Pressure is growing on the German government to take urgent action on the twin concerns of permit delays for heavy transport and weak infrastructure – both of which are causing major problems and additional costs for projects right across the country.
The issue was raised in the German parliament at the end of January and follows a growing chorus of complaints from industry, port authorities and transport companies.
ESTA – the European Association of Abnormal Road Transport and Mobile Cranes – is pressing the German authorities to take urgent action to deal with the difficulties of obtaining heavy transport permits since the country introduced its controversial new VEMAGS permitting system.
VEMAGS is the German online system for the application and approval for oversized and heavy transports in all 16 federal states.
The new system was meant to be simpler and more efficient, but transport companies and their clients say that it is leading to increased costs, unnecessary bureaucracy and even greater delays.
They also complain that permit issuing offices are often under-resourced and often lack the necessary expertise.
ESTA Director Ton Klijn said: “We fear that a large number of transports are being forced to work without the necessary permits in place – simply because the system is not fit for purpose.”
Other industries have joined the debate, saying that the situation is badly harming German business.
At the end of last year, the Bavarian construction association Bayerische Bauindustrieverband launched a scathing attack saying that the current rules and regulations are inefficient, expensive and often impractical.
One of the many examples it gives concerns the transport of large construction machinery. It says that the rules demand that the cargo is precisely identified, including the exact type, manufacturer and model. But this is often not possible, as the type of machine required on site and its availability is often not known far in advance.
The contractors say that the regulations governing large and heavy transport must be streamlined and simplified – and follow common sense.
Similar concerns have been expressed in Hamburg where businesses have said that some companies are using alternative ports such as Rotterdam and Antwerp because of the delays in Germany.

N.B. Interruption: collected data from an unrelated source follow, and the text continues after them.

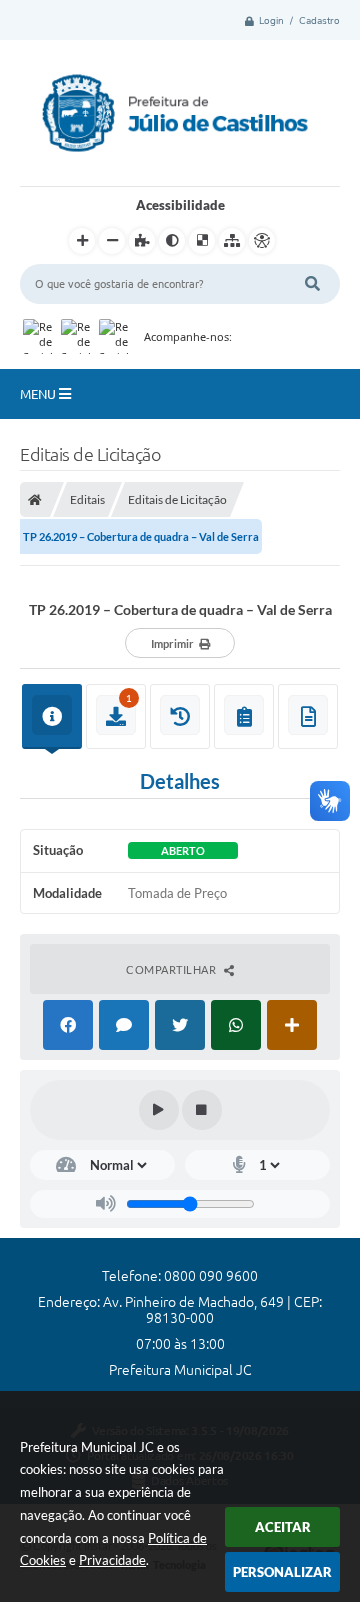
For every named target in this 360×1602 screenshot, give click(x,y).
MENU (39, 394)
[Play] (159, 1110)
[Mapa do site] (232, 241)
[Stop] (202, 1110)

Now German Chancellor Olaf Scholz has been pressed to intervene. Speaking in the German Parliament on January 26, MP Bernd Reuther – the transport spokesman for the FDP, a minority party in the ruling government coalition – called on the Federal Government to take urgent action and speed up the planning and approval procedures for all modes of transport.
Scholz replied that the government will be presenting new measures soon, although no details are as yet available.

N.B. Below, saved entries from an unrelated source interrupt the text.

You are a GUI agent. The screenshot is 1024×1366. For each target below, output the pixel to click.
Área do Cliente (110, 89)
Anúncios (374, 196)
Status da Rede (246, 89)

Klijn said: “Both ESTA and our German colleagues have been warning of the growing problems faced by the heavy and abnormal transport sector in the country for many months.
“But we are glad that pressure for change is growing from across industry and hope that the authorities will react with the urgency that this situation requires.

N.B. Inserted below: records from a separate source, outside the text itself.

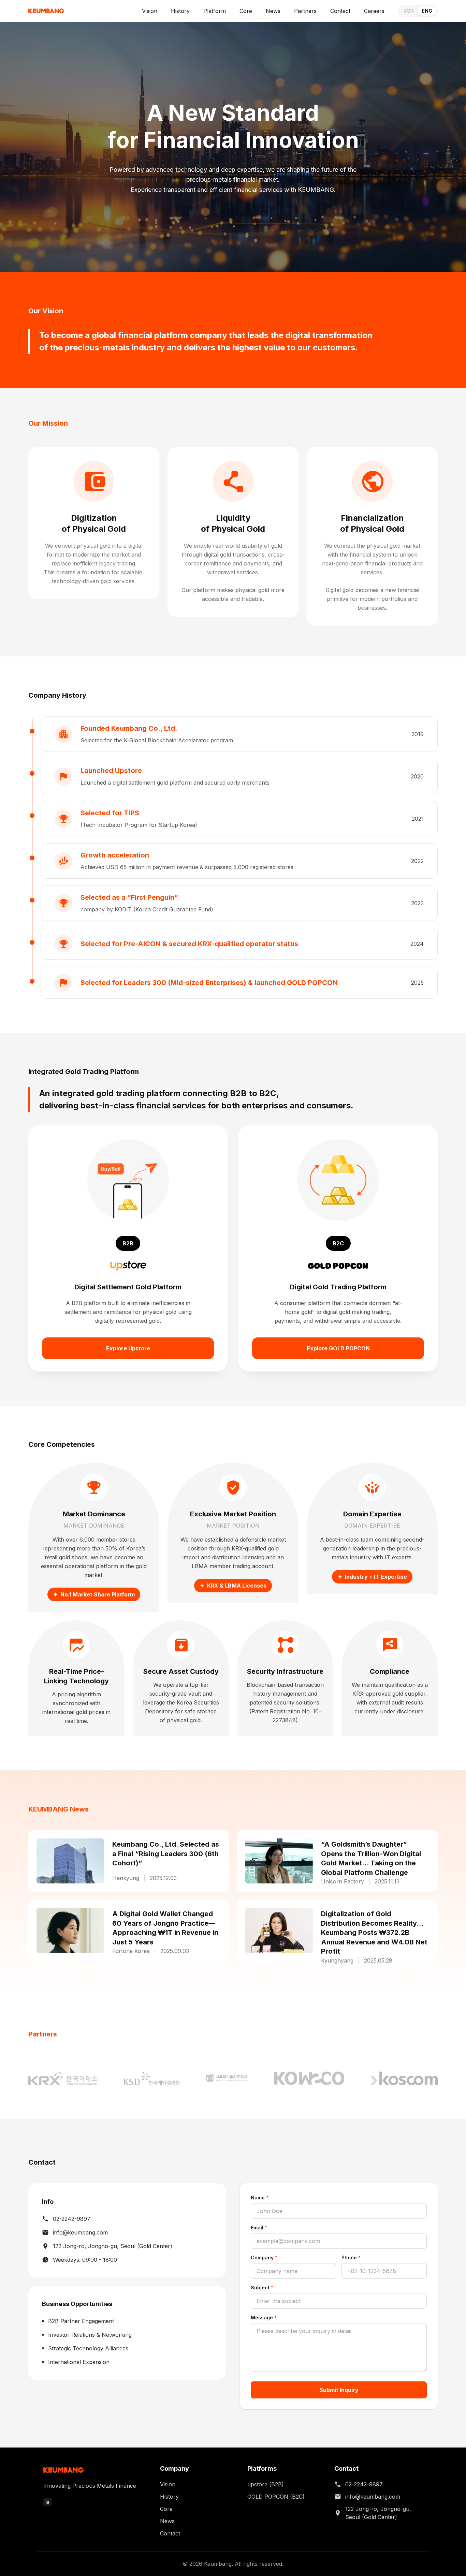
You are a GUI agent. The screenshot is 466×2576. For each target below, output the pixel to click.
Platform (214, 10)
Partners (305, 10)
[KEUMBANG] (46, 10)
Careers (374, 10)
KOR (408, 11)
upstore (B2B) (265, 2484)
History (180, 10)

“ESTA is always ready to help resolve this issue in whatever way we can – perhaps by bringing to the attention of the German authorities examples of best practice in other jurisdictions.”
Klijn added that the European Commission is showing fresh interest in adopting the European Best Practice Guidelines for Abnormal Road Transport, first published in a European Commission Transport Directive back in 2005.
The directive contains SERT, the Special European Registration for Trucks and Trailers, intended to reduce the paperwork and bureaucracy faced by the industry.
To date only the Dutch road traffic authority RDW issues SERT documents with new vehicles, and it is accepted as an information document by the Belgian, Swedish and English road traffic authorities.
But ESTA hopes that the authorities in Germany and throughout Europe will see that an agreed Europe-wide registration system – as part of accepted best practice guidelines – will save time and money as well as making an important industry safer and more efficient.